Selected passage:
#####

We learned a large amount about the usability of our solution but also three key things about its value:
1. Editing between Dips/waves/Sends was crucial. Customers would often adjust their survey over the first few times they sent it to iron out any inconstant or less useful data.
2. Not all questions suited a line graph. Some customers sent trackers yearly leading to smaller data samples and some just preferred a bar graph view.
3. That customers need a full range of questions visualised for the solution to be useful.
💡 Solution
Trends
Trends would be the core of our solution. Here customers would be able to view the results of each send of a survey on a visual graph. They could switch between line or bar graphs depending on the question and user. Each graphs data could be filtered out based on specific demographic filters and show or hide responses depending on what the users wanted to compare.



Results
Customers could view the results of individual surveys in the traditional results view. They could switch between each send and export the data to diffrent formats.

Edits
Our initial experience only allowed users to send an exact copy of the original survey to the same audience. We had learned from our research that in more than a few cases this was too limiting and didn't allow for refinement of a tracker. So we spent some time building in a editing experience allowing customers to add new questions, delete questions and make limited changes to exiting questions content.

✨ Outcomes and lessons
👍 Validation
With our initial beta release we invited a core group of 7 customers. On full release we currently have 45 total Trackers created, 5 more than we originally targeted.
Customers responded very positively to the new feature:
Big shout out of course to whole trends squad as this functionality has made Jasper's brand tracker even more business critical than it was has added a great amount of value.
I just showed some of the new releases to a key contact at Sainsburys. Trackers was really well received as they had shared a frustration with the challenges around comparing pre/post campaign surveys and mentioned that this could help unlock them during more trend work with us.
🤓 What I learned
The importance of braking down big problems vertical slices of the experience. We did this well during the project but absolutely could have done it better.

#####

Data rows:
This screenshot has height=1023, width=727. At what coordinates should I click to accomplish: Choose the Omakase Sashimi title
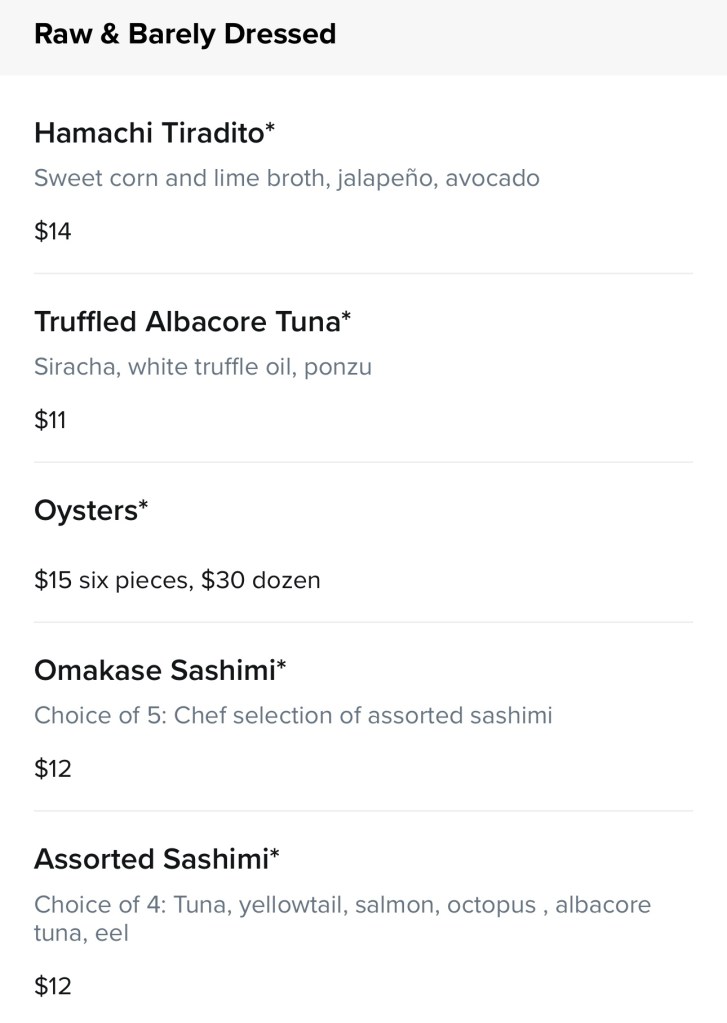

#####

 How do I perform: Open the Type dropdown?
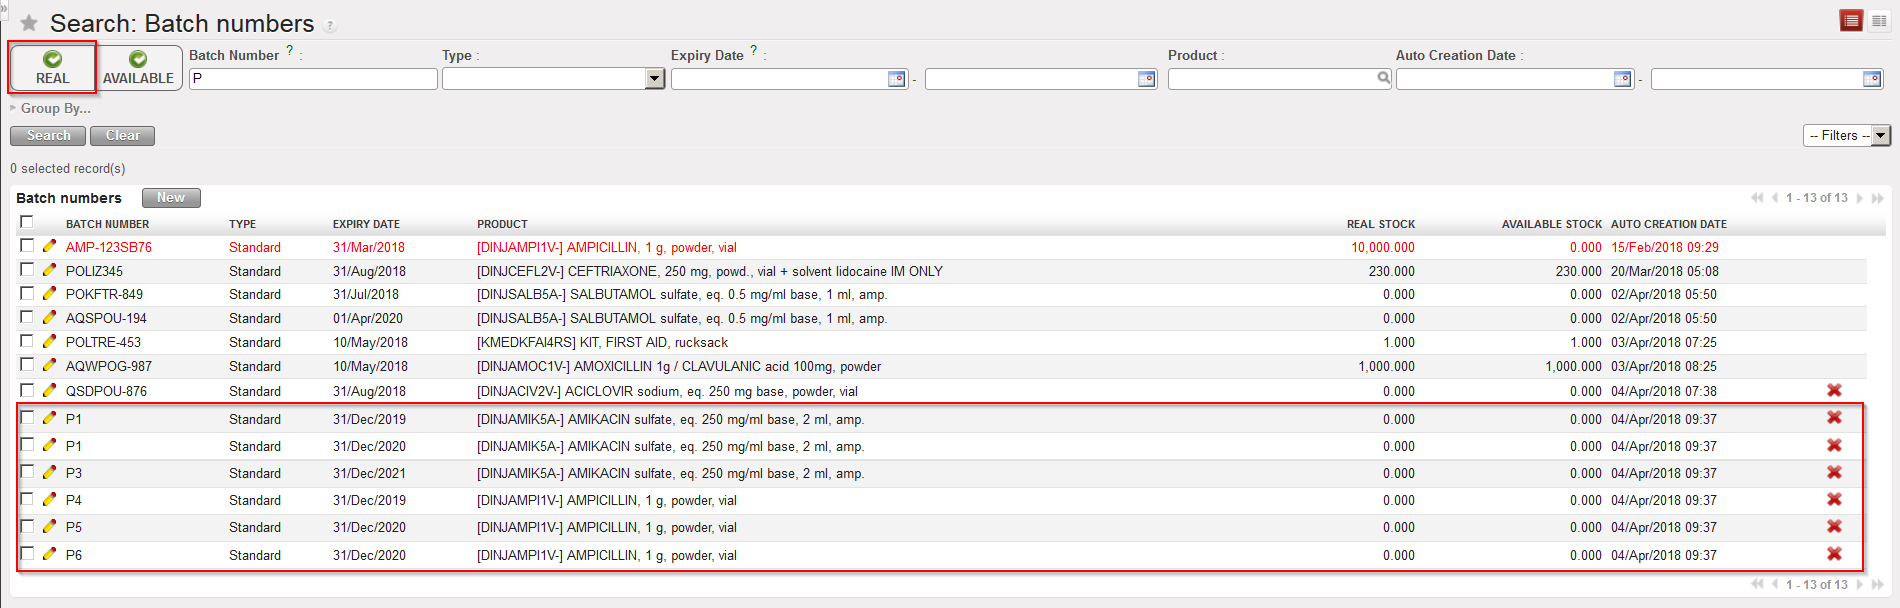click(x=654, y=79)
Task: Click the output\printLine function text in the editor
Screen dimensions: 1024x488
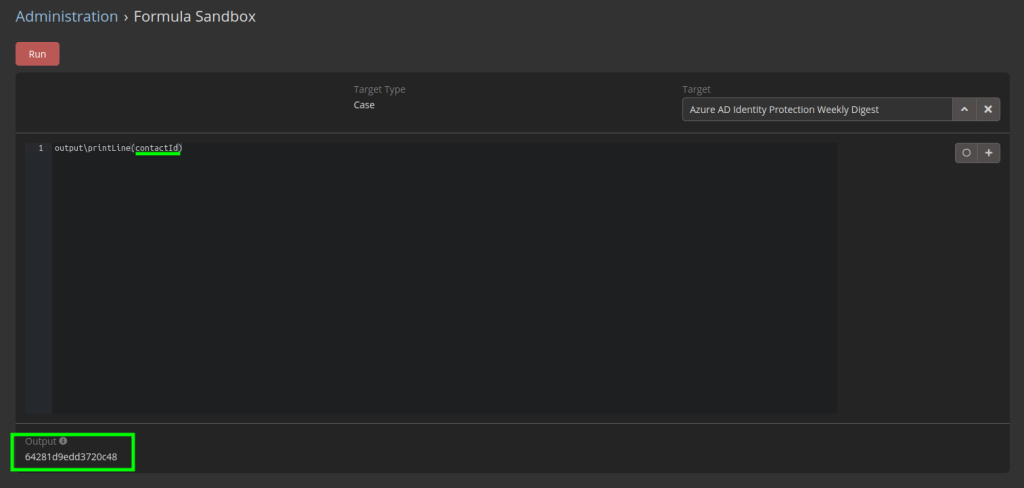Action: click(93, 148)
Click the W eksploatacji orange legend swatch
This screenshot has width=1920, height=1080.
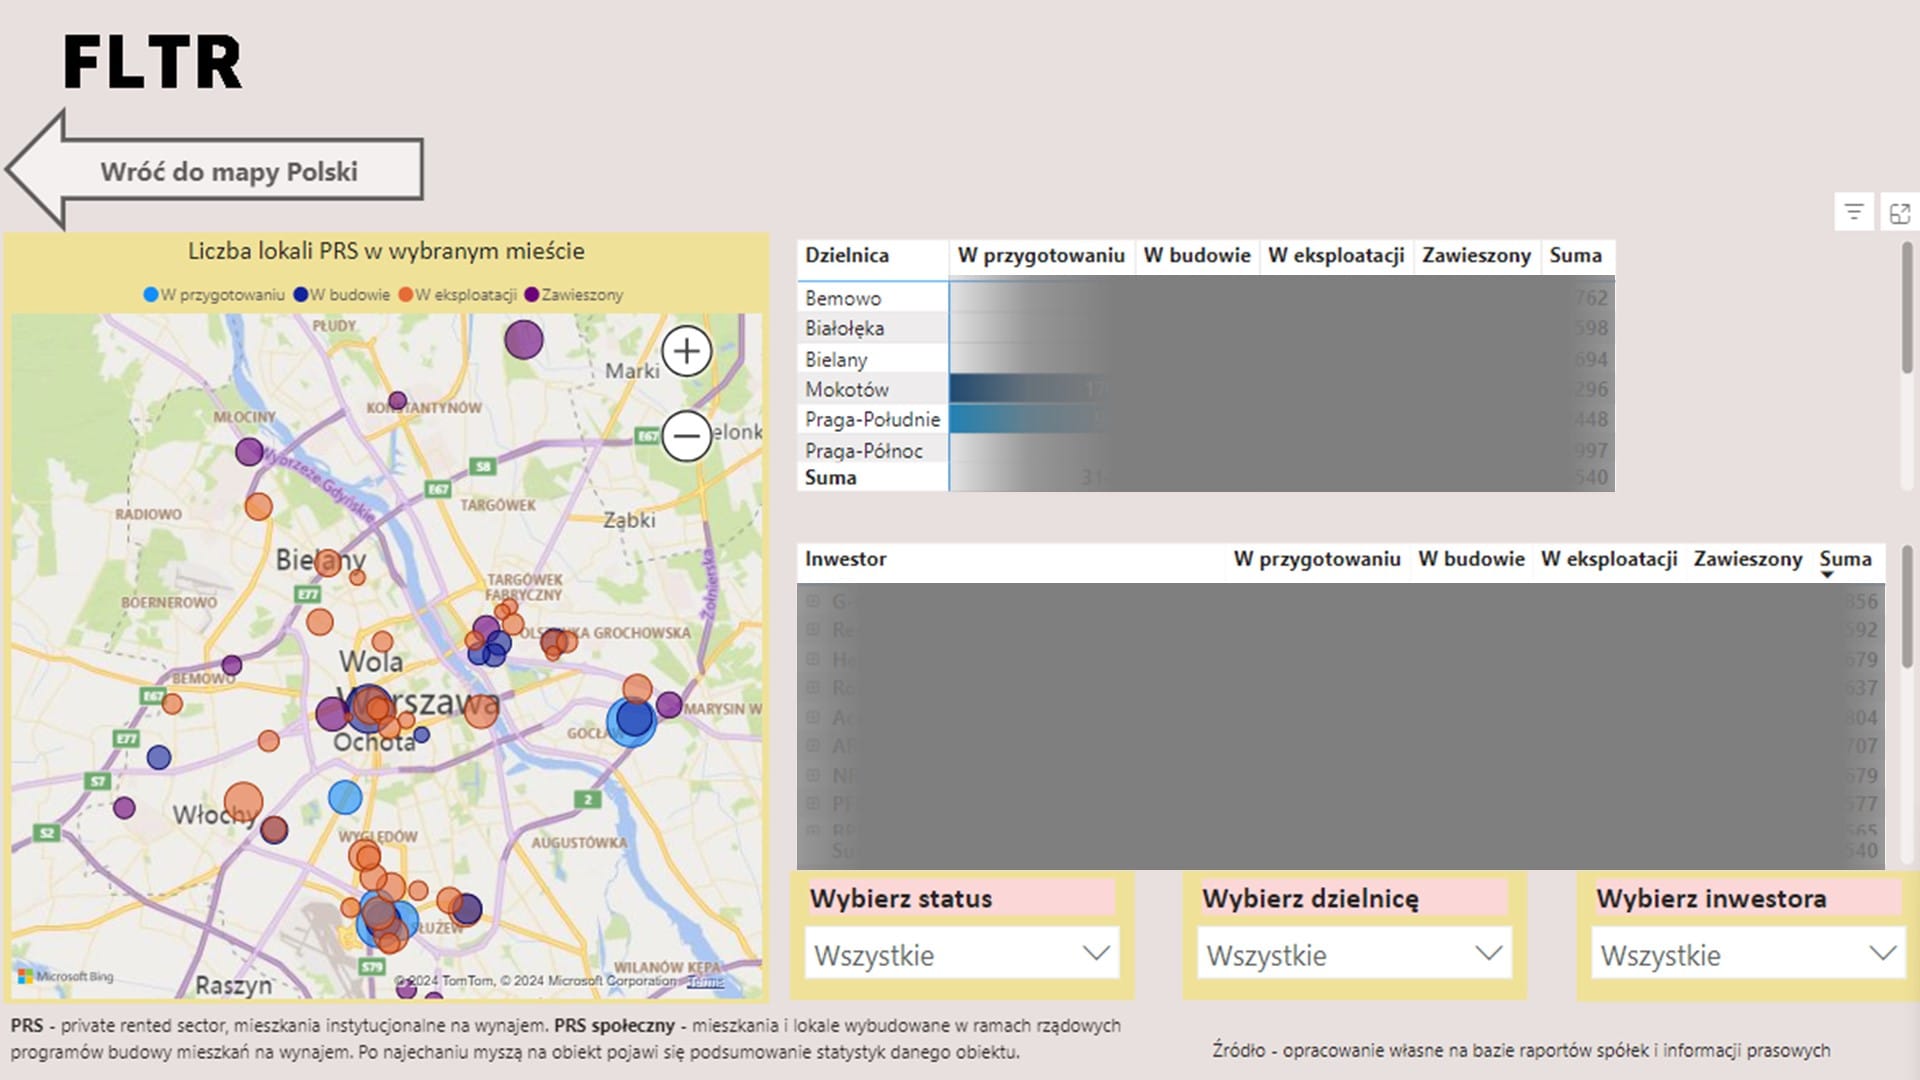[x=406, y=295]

#####

To be done:
(a) Answer these questions from the tracker case study, one per line:
(i) How many customers were invited to the initial beta release?
(ii) Which two kinds of graph could customers switch between in Trends?
(iii) How many Trackers in total had been created on full release?
(b) Reproduce the tracker case study from "We learned a" up to and including "less useful data.", swapping "crucial" for "essential".

Answers to the exercise:
(a)
(i) 7
(ii) Line graphs and bar graphs
(iii) 45

(b)
We learned a large amount about the usability of our solution but also three key things about its value:
1. Editing between Dips/waves/Sends was essential. Customers would often adjust their survey over the first few times they sent it to iron out any inconstant or less useful data.